Original PyTorch implementation of Temporal Stochastic Softmax, with inflated VGG for emotion recognition in AFEW video dataset.
Read our WACV paper for more information (Temporal Stochastic Softmax for 3D CNNs: An Application in Facial Expression Recognition, Théo Ayral, Marco Pedersoli, Simon Bacon and Eric Granger, 2021).
This code is intended to help integrating stochastic softmax with other models.
The dataset object maintains a list of explorated clips (afew.py
).
The training loop updates the temporal score distribution of each video example (trainer.py
). These distributions are used by the datasampler (afew.py
) to select clips efficiently. Multiprocessing and files are used to handle communication between the dataloader and the training loop (synchronize training steps, sampling strategy, temporal distributions, etc.).
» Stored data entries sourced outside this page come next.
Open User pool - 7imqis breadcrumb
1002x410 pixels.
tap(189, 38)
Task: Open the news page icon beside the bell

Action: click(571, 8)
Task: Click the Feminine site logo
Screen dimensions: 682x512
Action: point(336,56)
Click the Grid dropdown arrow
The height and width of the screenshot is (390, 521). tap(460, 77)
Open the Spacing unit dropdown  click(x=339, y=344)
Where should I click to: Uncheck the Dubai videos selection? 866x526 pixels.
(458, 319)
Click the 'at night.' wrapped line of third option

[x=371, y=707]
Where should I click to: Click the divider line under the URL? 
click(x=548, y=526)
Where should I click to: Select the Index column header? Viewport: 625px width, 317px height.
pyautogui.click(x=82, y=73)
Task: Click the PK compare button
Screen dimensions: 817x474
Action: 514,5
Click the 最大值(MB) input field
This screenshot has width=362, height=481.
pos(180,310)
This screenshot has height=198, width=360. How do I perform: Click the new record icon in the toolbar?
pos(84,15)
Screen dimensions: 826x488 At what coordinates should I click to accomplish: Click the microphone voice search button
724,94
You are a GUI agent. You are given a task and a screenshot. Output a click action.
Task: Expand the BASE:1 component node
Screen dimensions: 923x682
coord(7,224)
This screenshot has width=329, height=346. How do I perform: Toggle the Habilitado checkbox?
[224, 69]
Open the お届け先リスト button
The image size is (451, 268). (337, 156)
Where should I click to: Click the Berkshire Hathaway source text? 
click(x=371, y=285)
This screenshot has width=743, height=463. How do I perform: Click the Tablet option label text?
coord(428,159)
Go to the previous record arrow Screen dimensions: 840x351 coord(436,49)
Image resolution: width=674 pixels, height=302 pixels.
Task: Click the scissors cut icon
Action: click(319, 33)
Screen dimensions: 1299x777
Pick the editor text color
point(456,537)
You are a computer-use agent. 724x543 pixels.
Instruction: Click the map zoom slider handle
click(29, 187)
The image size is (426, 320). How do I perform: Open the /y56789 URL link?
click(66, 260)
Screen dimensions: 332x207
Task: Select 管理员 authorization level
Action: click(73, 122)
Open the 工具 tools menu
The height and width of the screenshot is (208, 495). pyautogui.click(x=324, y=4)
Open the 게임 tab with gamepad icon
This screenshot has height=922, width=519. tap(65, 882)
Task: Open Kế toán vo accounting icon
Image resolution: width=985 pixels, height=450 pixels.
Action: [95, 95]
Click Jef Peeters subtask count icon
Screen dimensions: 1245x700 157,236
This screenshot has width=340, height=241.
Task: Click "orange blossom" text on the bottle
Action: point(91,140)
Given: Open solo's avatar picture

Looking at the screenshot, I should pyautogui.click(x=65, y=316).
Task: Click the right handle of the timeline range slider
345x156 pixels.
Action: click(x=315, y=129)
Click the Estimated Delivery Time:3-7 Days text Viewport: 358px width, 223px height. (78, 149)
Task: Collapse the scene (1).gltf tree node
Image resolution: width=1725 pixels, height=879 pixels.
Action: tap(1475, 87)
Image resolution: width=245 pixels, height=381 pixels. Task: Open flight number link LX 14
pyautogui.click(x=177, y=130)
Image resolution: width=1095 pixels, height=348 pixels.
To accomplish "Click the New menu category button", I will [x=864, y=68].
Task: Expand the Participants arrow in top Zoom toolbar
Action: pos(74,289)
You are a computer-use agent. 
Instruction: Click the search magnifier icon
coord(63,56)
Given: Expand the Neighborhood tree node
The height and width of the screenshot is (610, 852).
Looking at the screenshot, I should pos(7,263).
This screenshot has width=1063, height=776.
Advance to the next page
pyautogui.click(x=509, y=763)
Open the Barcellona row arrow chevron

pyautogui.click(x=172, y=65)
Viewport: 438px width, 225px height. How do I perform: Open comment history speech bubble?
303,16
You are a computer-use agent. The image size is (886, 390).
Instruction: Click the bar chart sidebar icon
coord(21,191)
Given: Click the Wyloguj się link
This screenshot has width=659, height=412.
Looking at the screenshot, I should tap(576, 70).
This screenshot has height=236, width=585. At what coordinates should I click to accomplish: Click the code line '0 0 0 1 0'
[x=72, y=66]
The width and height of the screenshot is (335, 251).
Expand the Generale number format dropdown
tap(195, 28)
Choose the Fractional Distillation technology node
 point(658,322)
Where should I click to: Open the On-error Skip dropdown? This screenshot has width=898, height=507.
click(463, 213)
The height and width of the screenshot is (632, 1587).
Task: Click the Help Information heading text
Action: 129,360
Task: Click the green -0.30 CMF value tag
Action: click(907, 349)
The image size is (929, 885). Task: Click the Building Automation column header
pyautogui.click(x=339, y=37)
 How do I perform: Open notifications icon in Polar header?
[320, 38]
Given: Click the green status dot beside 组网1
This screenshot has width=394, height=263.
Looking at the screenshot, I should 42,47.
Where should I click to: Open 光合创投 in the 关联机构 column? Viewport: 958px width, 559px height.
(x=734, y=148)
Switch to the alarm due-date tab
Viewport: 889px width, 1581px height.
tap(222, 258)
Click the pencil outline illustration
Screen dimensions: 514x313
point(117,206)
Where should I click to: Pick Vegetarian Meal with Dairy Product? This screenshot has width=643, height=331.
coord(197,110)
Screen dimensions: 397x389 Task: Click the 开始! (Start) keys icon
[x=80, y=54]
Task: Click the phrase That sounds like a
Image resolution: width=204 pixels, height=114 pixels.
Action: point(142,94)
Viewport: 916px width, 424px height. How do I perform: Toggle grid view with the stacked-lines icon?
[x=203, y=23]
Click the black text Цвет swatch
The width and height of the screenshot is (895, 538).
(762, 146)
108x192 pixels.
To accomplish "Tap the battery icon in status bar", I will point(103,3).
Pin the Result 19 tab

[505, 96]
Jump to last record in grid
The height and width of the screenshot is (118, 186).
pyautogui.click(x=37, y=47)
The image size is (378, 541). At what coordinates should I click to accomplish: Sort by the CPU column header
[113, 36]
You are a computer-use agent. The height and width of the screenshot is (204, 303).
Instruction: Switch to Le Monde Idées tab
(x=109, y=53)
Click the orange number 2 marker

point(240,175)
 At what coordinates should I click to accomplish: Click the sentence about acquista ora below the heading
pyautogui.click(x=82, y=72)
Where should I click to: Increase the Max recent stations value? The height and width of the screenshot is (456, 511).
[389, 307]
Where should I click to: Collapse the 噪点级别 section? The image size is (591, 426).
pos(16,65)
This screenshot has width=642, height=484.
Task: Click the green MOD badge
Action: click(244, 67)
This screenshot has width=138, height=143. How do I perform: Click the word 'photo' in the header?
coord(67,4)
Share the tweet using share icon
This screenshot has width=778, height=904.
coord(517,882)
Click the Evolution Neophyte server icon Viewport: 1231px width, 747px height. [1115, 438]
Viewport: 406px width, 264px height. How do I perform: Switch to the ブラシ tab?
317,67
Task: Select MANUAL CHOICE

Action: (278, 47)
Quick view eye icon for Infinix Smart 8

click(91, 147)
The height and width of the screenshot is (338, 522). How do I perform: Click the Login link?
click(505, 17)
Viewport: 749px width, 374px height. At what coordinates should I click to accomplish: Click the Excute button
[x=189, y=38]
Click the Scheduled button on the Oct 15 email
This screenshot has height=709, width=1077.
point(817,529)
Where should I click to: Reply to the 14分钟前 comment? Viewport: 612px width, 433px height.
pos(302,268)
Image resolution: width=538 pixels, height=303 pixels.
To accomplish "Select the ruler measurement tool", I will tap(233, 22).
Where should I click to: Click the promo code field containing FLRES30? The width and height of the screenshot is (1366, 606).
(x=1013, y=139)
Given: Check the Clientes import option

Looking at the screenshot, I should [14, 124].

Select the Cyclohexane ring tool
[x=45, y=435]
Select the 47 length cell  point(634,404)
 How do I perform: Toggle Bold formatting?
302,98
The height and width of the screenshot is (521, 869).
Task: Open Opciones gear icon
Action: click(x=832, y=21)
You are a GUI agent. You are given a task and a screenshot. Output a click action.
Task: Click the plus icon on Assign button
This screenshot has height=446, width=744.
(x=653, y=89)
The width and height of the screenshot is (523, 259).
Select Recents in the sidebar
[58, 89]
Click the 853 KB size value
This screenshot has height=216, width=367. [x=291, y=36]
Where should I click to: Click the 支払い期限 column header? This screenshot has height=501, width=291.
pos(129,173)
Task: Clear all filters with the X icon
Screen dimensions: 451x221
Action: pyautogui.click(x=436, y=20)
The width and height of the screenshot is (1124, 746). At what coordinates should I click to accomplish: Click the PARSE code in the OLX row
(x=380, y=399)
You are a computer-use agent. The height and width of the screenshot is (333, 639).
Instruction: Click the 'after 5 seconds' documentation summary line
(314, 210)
This project also contains the code for inflating the 2D model to 3D CNN. Examples of 2D pretrained vgg model: https://github.com/XiaoYee/emotion_classification https://github.com/prabhuiitdhn/Emotion-detection-VGGnet-architecture-fer2013
2D models can be inflated with inflate.py to build and save a 3D model as vgg_3d.pth to then be finetuned.
Videotransforms are PyTorch tensor transforms provided by Yana Hasson for consistent data augment in videos.